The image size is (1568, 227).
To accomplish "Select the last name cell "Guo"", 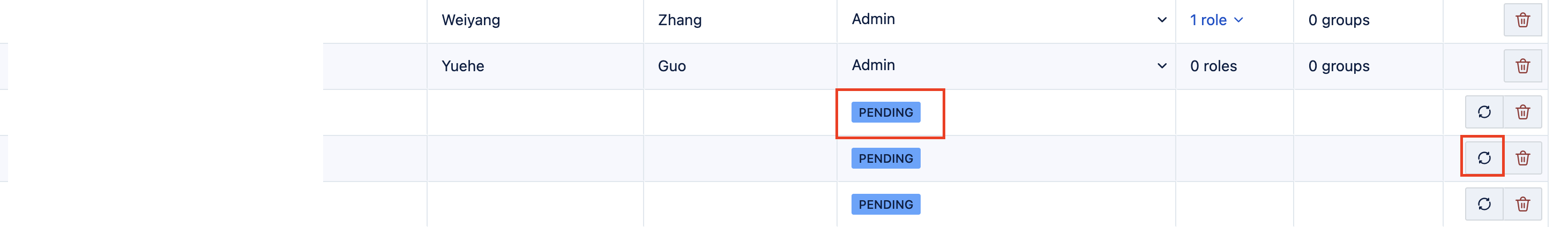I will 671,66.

* * *

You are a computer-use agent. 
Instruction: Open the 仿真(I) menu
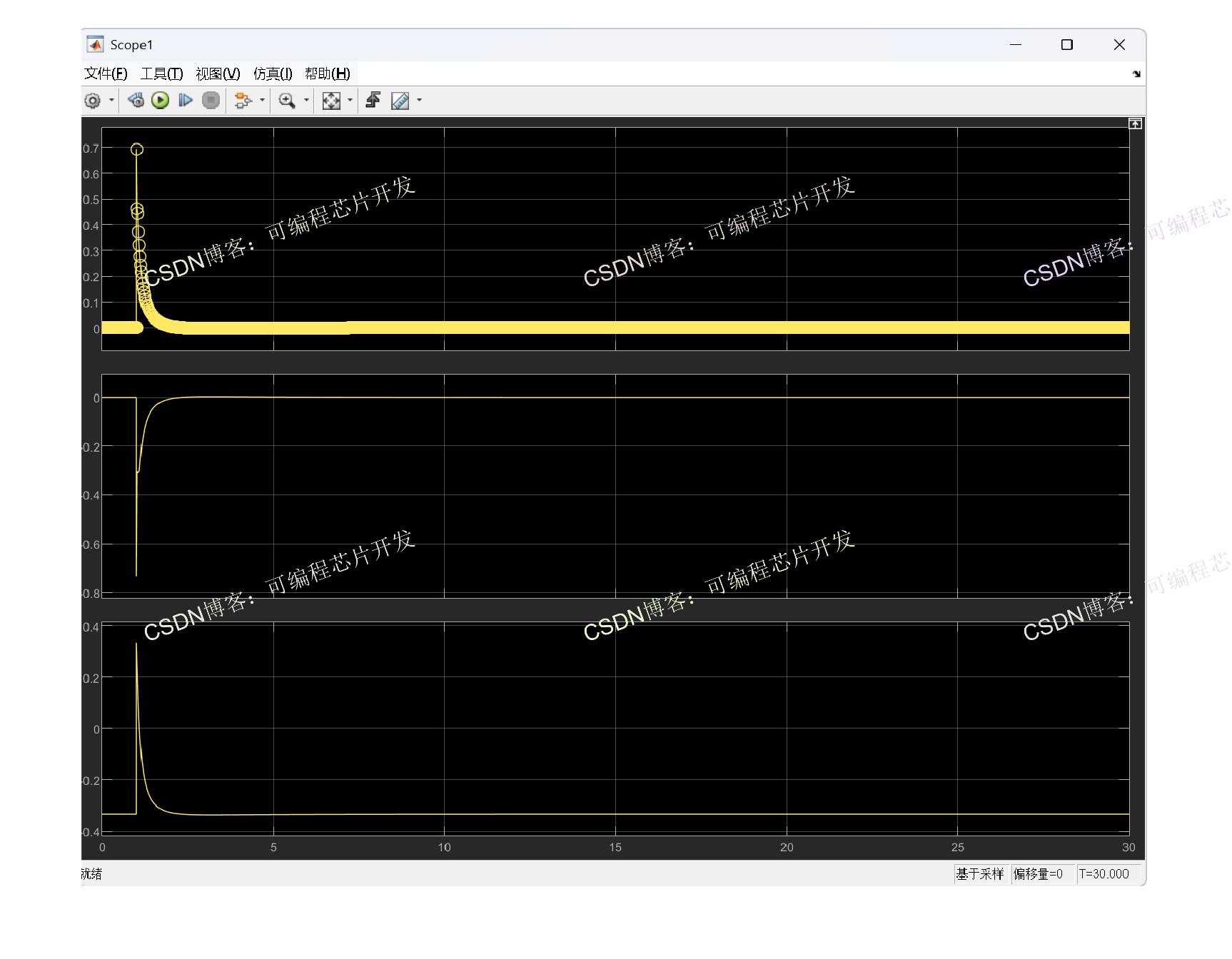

==

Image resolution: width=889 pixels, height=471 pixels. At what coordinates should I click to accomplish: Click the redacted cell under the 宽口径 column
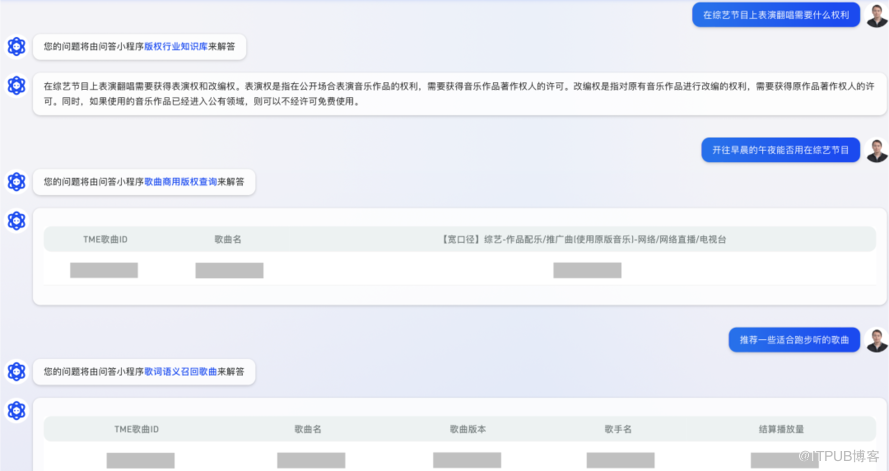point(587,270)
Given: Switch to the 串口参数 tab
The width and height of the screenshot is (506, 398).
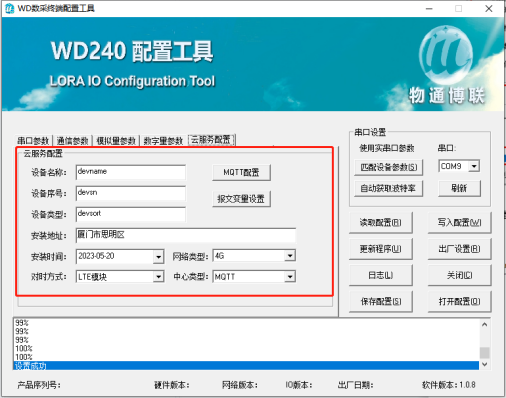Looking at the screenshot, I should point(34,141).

*Problem*
Considering only the material above, set down every line from the one with "You are a computer-use agent." to the one with "Instruction: Open the 仿真(I) menu", inclusive, exactly as written.

*Exercise response*
You are a computer-use agent. 
Instruction: Open the 仿真(I) menu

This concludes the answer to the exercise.